* **Task data**
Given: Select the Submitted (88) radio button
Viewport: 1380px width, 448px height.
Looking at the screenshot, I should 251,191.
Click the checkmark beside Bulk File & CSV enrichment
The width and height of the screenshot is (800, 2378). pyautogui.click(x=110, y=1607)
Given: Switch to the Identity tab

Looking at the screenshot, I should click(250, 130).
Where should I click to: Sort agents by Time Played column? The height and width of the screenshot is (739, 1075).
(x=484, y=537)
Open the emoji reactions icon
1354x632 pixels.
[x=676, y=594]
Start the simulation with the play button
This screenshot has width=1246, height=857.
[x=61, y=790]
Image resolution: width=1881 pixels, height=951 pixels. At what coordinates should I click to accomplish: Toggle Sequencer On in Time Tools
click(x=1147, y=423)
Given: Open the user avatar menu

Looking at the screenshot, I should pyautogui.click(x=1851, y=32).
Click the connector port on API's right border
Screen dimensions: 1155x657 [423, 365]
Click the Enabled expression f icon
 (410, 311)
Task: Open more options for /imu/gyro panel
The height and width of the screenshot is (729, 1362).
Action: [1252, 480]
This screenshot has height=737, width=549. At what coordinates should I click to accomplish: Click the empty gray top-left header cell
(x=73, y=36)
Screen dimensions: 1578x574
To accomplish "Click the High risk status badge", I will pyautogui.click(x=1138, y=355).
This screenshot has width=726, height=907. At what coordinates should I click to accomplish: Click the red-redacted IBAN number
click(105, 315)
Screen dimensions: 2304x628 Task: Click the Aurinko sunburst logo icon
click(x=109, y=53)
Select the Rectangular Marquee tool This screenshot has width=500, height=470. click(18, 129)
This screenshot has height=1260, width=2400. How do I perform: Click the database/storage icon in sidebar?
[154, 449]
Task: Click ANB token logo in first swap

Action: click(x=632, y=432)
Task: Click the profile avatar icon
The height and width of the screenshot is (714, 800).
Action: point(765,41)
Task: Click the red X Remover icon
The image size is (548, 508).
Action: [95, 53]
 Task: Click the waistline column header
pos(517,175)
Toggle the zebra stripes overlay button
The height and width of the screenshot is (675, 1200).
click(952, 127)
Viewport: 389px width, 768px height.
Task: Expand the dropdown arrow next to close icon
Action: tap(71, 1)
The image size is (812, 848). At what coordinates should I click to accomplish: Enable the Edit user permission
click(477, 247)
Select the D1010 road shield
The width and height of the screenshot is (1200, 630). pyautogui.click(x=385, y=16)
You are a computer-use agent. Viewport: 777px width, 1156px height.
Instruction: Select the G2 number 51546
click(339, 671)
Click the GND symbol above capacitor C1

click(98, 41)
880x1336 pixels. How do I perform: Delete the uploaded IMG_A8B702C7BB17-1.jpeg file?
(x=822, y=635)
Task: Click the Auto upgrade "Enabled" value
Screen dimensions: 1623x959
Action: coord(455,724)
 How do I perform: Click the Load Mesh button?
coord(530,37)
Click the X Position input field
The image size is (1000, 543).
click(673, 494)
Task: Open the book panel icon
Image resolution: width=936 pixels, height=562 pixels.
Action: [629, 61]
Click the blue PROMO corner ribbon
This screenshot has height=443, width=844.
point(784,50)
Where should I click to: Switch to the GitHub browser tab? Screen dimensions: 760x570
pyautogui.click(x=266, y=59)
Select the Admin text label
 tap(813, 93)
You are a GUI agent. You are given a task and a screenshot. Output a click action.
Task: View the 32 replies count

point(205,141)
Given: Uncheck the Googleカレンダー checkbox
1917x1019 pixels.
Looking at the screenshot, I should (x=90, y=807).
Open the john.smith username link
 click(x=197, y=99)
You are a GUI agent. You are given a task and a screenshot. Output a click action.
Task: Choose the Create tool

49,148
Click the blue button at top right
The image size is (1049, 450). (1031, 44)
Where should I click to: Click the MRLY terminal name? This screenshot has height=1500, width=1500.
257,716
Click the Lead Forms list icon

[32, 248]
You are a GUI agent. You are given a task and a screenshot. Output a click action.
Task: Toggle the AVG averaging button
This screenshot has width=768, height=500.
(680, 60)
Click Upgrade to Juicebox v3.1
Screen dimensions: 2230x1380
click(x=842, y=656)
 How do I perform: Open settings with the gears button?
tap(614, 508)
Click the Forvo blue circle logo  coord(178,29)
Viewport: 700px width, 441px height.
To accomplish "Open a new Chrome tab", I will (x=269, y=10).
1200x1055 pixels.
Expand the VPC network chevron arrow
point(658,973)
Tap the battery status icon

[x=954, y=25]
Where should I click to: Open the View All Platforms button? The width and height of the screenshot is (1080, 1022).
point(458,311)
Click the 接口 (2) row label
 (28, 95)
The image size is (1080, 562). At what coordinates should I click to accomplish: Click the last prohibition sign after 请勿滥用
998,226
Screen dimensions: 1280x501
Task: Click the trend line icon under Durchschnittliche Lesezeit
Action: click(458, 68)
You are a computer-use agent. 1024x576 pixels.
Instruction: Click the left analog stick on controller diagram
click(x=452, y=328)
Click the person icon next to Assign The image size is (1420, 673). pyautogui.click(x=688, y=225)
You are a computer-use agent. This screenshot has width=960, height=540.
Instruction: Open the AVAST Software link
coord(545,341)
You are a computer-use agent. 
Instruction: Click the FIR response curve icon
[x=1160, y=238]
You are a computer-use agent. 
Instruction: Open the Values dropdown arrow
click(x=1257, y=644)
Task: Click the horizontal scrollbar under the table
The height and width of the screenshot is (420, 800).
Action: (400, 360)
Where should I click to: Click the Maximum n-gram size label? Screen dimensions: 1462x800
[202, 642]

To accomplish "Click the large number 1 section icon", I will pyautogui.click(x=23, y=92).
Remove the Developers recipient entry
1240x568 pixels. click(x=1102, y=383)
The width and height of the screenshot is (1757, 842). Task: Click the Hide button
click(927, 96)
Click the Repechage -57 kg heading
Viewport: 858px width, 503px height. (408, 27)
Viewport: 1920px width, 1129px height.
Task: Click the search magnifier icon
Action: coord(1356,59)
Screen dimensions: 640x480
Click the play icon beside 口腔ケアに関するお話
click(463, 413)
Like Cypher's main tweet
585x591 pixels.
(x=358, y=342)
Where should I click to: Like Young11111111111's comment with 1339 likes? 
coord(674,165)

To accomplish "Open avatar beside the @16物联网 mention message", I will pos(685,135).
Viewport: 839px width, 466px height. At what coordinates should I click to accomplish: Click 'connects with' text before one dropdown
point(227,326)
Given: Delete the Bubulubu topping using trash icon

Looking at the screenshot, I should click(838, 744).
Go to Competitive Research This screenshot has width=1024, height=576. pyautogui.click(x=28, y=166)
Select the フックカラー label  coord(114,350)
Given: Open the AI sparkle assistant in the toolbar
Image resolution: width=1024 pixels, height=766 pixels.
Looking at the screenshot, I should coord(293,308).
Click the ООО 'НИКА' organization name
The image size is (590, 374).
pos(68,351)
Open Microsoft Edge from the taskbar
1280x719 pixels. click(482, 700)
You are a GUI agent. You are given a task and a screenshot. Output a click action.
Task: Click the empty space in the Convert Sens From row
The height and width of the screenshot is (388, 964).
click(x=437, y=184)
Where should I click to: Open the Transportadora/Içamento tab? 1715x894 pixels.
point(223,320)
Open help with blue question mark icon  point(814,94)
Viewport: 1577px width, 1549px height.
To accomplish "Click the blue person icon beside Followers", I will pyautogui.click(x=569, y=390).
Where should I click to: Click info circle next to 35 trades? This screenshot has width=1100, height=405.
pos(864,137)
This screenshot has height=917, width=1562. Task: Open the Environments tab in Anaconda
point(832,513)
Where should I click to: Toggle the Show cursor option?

* **Problem to solve**
Each line above must be reproduced exactly as it stands.

* **Written answer**
Given: Select the Submitted (88) radio button
Viewport: 1380px width, 448px height.
Looking at the screenshot, I should 251,191.
Click the checkmark beside Bulk File & CSV enrichment
The width and height of the screenshot is (800, 2378). pyautogui.click(x=110, y=1607)
Given: Switch to the Identity tab

Looking at the screenshot, I should click(250, 130).
Where should I click to: Sort agents by Time Played column? The height and width of the screenshot is (739, 1075).
(x=484, y=537)
Open the emoji reactions icon
1354x632 pixels.
[x=676, y=594]
Start the simulation with the play button
This screenshot has width=1246, height=857.
[x=61, y=790]
Image resolution: width=1881 pixels, height=951 pixels. At what coordinates should I click to accomplish: Toggle Sequencer On in Time Tools
click(x=1147, y=423)
Given: Open the user avatar menu

Looking at the screenshot, I should pyautogui.click(x=1851, y=32).
Click the connector port on API's right border
Screen dimensions: 1155x657 [423, 365]
Click the Enabled expression f icon
 (410, 311)
Task: Open more options for /imu/gyro panel
The height and width of the screenshot is (729, 1362).
Action: [1252, 480]
This screenshot has height=737, width=549. At what coordinates should I click to accomplish: Click the empty gray top-left header cell
(x=73, y=36)
Screen dimensions: 1578x574
To accomplish "Click the High risk status badge", I will pyautogui.click(x=1138, y=355).
This screenshot has width=726, height=907. At what coordinates should I click to accomplish: Click the red-redacted IBAN number
click(105, 315)
Screen dimensions: 2304x628 Task: Click the Aurinko sunburst logo icon
click(x=109, y=53)
Select the Rectangular Marquee tool This screenshot has width=500, height=470. click(18, 129)
This screenshot has height=1260, width=2400. How do I perform: Click the database/storage icon in sidebar?
[154, 449]
Task: Click ANB token logo in first swap

Action: click(x=632, y=432)
Task: Click the profile avatar icon
The height and width of the screenshot is (714, 800).
Action: point(765,41)
Task: Click the red X Remover icon
The image size is (548, 508).
Action: [95, 53]
 Task: Click the waistline column header
pos(517,175)
Toggle the zebra stripes overlay button
The height and width of the screenshot is (675, 1200).
click(952, 127)
Viewport: 389px width, 768px height.
Task: Expand the dropdown arrow next to close icon
Action: tap(71, 1)
The image size is (812, 848). At what coordinates should I click to accomplish: Enable the Edit user permission
click(477, 247)
Select the D1010 road shield
The width and height of the screenshot is (1200, 630). pyautogui.click(x=385, y=16)
You are a computer-use agent. Viewport: 777px width, 1156px height.
Instruction: Select the G2 number 51546
click(339, 671)
Click the GND symbol above capacitor C1

click(98, 41)
880x1336 pixels. How do I perform: Delete the uploaded IMG_A8B702C7BB17-1.jpeg file?
(x=822, y=635)
Task: Click the Auto upgrade "Enabled" value
Screen dimensions: 1623x959
Action: coord(455,724)
 How do I perform: Click the Load Mesh button?
coord(530,37)
Click the X Position input field
The image size is (1000, 543).
click(673, 494)
Task: Open the book panel icon
Image resolution: width=936 pixels, height=562 pixels.
Action: [629, 61]
Click the blue PROMO corner ribbon
This screenshot has height=443, width=844.
point(784,50)
Where should I click to: Switch to the GitHub browser tab? Screen dimensions: 760x570
pyautogui.click(x=266, y=59)
Select the Admin text label
 tap(813, 93)
You are a GUI agent. You are given a task and a screenshot. Output a click action.
Task: View the 32 replies count

point(205,141)
Given: Uncheck the Googleカレンダー checkbox
1917x1019 pixels.
Looking at the screenshot, I should (x=90, y=807).
Open the john.smith username link
 click(x=197, y=99)
You are a GUI agent. You are given a task and a screenshot. Output a click action.
Task: Choose the Create tool

49,148
Click the blue button at top right
The image size is (1049, 450). (1031, 44)
Where should I click to: Click the MRLY terminal name? This screenshot has height=1500, width=1500.
257,716
Click the Lead Forms list icon

[32, 248]
You are a GUI agent. You are given a task and a screenshot. Output a click action.
Task: Toggle the AVG averaging button
This screenshot has width=768, height=500.
(680, 60)
Click Upgrade to Juicebox v3.1
Screen dimensions: 2230x1380
click(x=842, y=656)
 How do I perform: Open settings with the gears button?
tap(614, 508)
Click the Forvo blue circle logo  coord(178,29)
Viewport: 700px width, 441px height.
To accomplish "Open a new Chrome tab", I will (x=269, y=10).
1200x1055 pixels.
Expand the VPC network chevron arrow
point(658,973)
Tap the battery status icon

[x=954, y=25]
Where should I click to: Open the View All Platforms button? The width and height of the screenshot is (1080, 1022).
point(458,311)
Click the 接口 (2) row label
 (28, 95)
The image size is (1080, 562). At what coordinates should I click to accomplish: Click the last prohibition sign after 请勿滥用
998,226
Screen dimensions: 1280x501
Task: Click the trend line icon under Durchschnittliche Lesezeit
Action: click(458, 68)
You are a computer-use agent. 1024x576 pixels.
Instruction: Click the left analog stick on controller diagram
click(x=452, y=328)
Click the person icon next to Assign The image size is (1420, 673). pyautogui.click(x=688, y=225)
You are a computer-use agent. This screenshot has width=960, height=540.
Instruction: Open the AVAST Software link
coord(545,341)
You are a computer-use agent. 
Instruction: Click the FIR response curve icon
[x=1160, y=238]
You are a computer-use agent. 
Instruction: Open the Values dropdown arrow
click(x=1257, y=644)
Task: Click the horizontal scrollbar under the table
The height and width of the screenshot is (420, 800).
Action: (400, 360)
Where should I click to: Click the Maximum n-gram size label? Screen dimensions: 1462x800
[202, 642]

To accomplish "Click the large number 1 section icon", I will pyautogui.click(x=23, y=92).
Remove the Developers recipient entry
1240x568 pixels. click(x=1102, y=383)
The width and height of the screenshot is (1757, 842). Task: Click the Hide button
click(927, 96)
Click the Repechage -57 kg heading
Viewport: 858px width, 503px height. (408, 27)
Viewport: 1920px width, 1129px height.
Task: Click the search magnifier icon
Action: coord(1356,59)
Screen dimensions: 640x480
Click the play icon beside 口腔ケアに関するお話
click(463, 413)
Like Cypher's main tweet
585x591 pixels.
(x=358, y=342)
Where should I click to: Like Young11111111111's comment with 1339 likes? 
coord(674,165)

To accomplish "Open avatar beside the @16物联网 mention message", I will pos(685,135).
Viewport: 839px width, 466px height. At what coordinates should I click to accomplish: Click 'connects with' text before one dropdown
point(227,326)
Given: Delete the Bubulubu topping using trash icon

Looking at the screenshot, I should click(838, 744).
Go to Competitive Research This screenshot has width=1024, height=576. pyautogui.click(x=28, y=166)
Select the フックカラー label  coord(114,350)
Given: Open the AI sparkle assistant in the toolbar
Image resolution: width=1024 pixels, height=766 pixels.
Looking at the screenshot, I should coord(293,308).
Click the ООО 'НИКА' organization name
The image size is (590, 374).
pos(68,351)
Open Microsoft Edge from the taskbar
1280x719 pixels. click(482, 700)
You are a GUI agent. You are given a task and a screenshot. Output a click action.
Task: Click the empty space in the Convert Sens From row
The height and width of the screenshot is (388, 964).
click(x=437, y=184)
Where should I click to: Open the Transportadora/Içamento tab? 1715x894 pixels.
point(223,320)
Open help with blue question mark icon  point(814,94)
Viewport: 1577px width, 1549px height.
To accomplish "Click the blue person icon beside Followers", I will pyautogui.click(x=569, y=390).
Where should I click to: Click info circle next to 35 trades? This screenshot has width=1100, height=405.
pos(864,137)
This screenshot has height=917, width=1562. Task: Open the Environments tab in Anaconda
point(832,513)
Where should I click to: Toggle the Show cursor option?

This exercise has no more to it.